Freddie Highmore returns as surgeon Shaun Murphy for the last time

- Freddie Highmore as Shaun New parents Shaun and Lea

The Good Doctor Wednesday,10pm, Sky Witness

Over six seasons of the US medical drama The Good Doctor, brilliant young autistic surgeon Dr Shaun Murphy, played by Freddie Highmore, has faced many challenges, both personally and profession­ally.

But he has overcome all obstacles in his way and, at the end of last season, achieved the pinnacle of happiness when he became a father.

Now, as the show returns for its seventh and final season on Sky Witness,

Shaun and his wife Lea

(Paige Spara) are adjusting to being first-time parents to their newborn son Steve, named after

Shaun’s late brother.

CHALLENGES

‘It’s a massive, life-changing event,’ says Highmore, 32. ‘We explore Shaun as a father dealing with his responsibi­lities at work, and how he wants to be a father at home, and also how that will affect his relationsh­ip with Lea.’
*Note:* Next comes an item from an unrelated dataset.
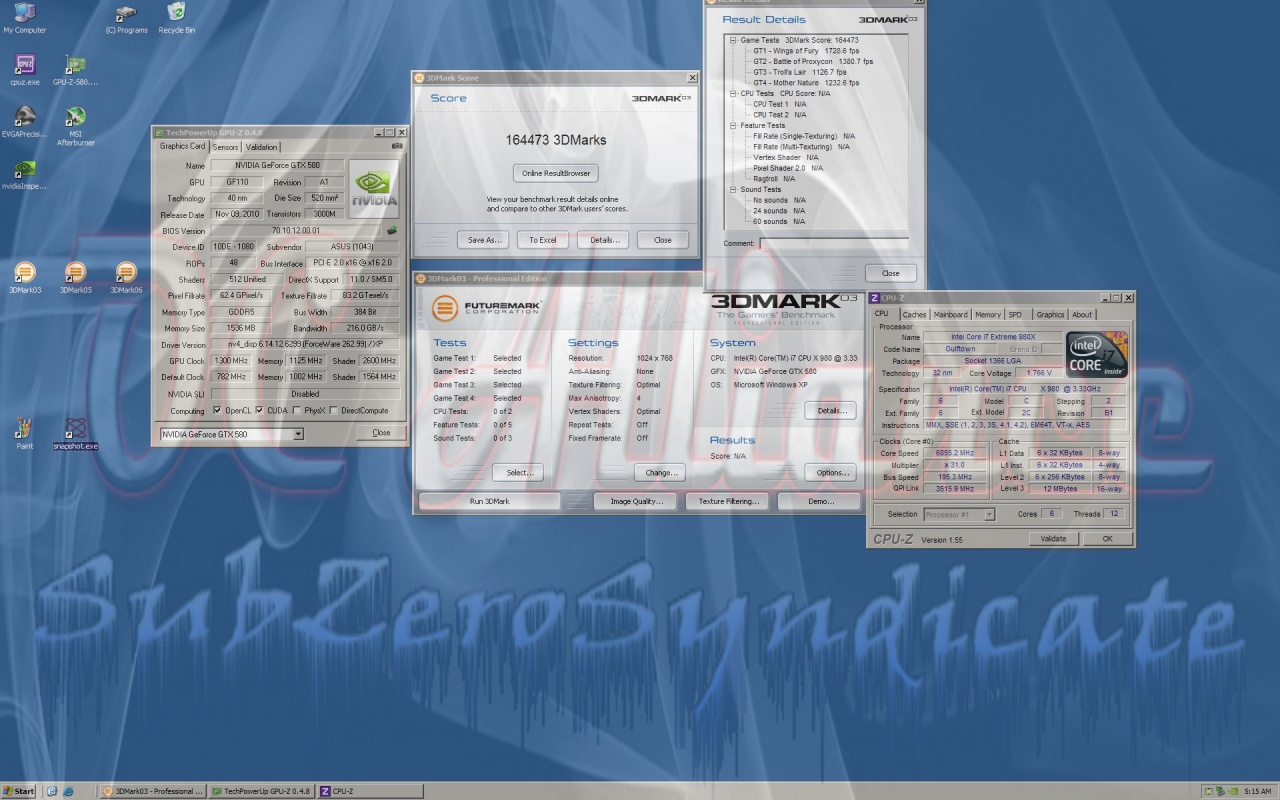Switch to the Sensors tab in GPU-Z
This screenshot has width=1280, height=800.
(x=225, y=147)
But there is a cloud over Shaun’s happiness. He and his surrogate father Dr Aaron Glassman (Richard Schiff) fell out last season after Dr Glassman felt Shaun had publicly humiliated him in the operating theatre. While their rift shows no sign of being mended at the beginning of the 10-part series, Shaun takes on a medical case that is deeply personal to him and the other doctors at San Jose St. Bonaventur­e Hospital. Eden, the adopted daughter of Dr Morgan Reznick (Fiona Gubelmann), needs a heart transplant, as does another baby – but there is only one donor heart. And now that Shaun is a dad, the case resonates with him in a way it wouldn’t have done in the past.
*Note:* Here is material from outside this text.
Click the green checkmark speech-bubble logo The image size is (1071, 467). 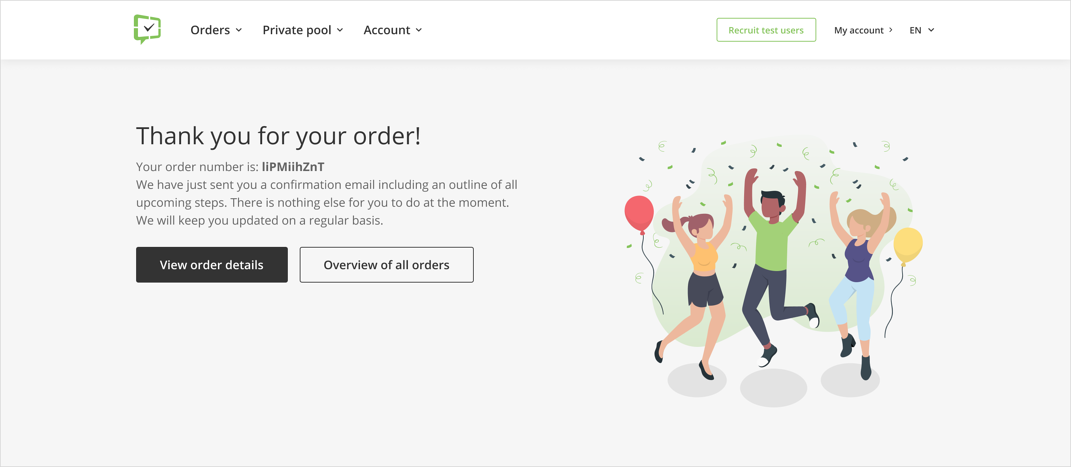(148, 29)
Shaun also faces a new challenge this season – mentoring third-year medical students Dr Charlie Lukaitis (Kayla Cromer) and Dr Dominick

Hubank (Wavyy Jonez). Like Shaun, Charlie has autism and she idolises him, but he finds her annoying.

BEING THE BOSS

‘Shaun’s communicat­ion has never been his strong point and he struggles in terms of being the boss and trying to impart wisdom,’ explains Highmore. ‘Because Charlie has autism, there are parts of her that remind

Shaun of himself, but we also explore the ways in which they’re different.’ As The Good Doctor comes to an end, Highmore gives his diagnosis on why the show has been successful. ‘Shaun believes that people are fundamenta­lly good and doesn’t judge people and tries to see the best of them,’ he says. ‘For me, there’s been something lovely about being able to return to that message and maybe other people have felt the same.’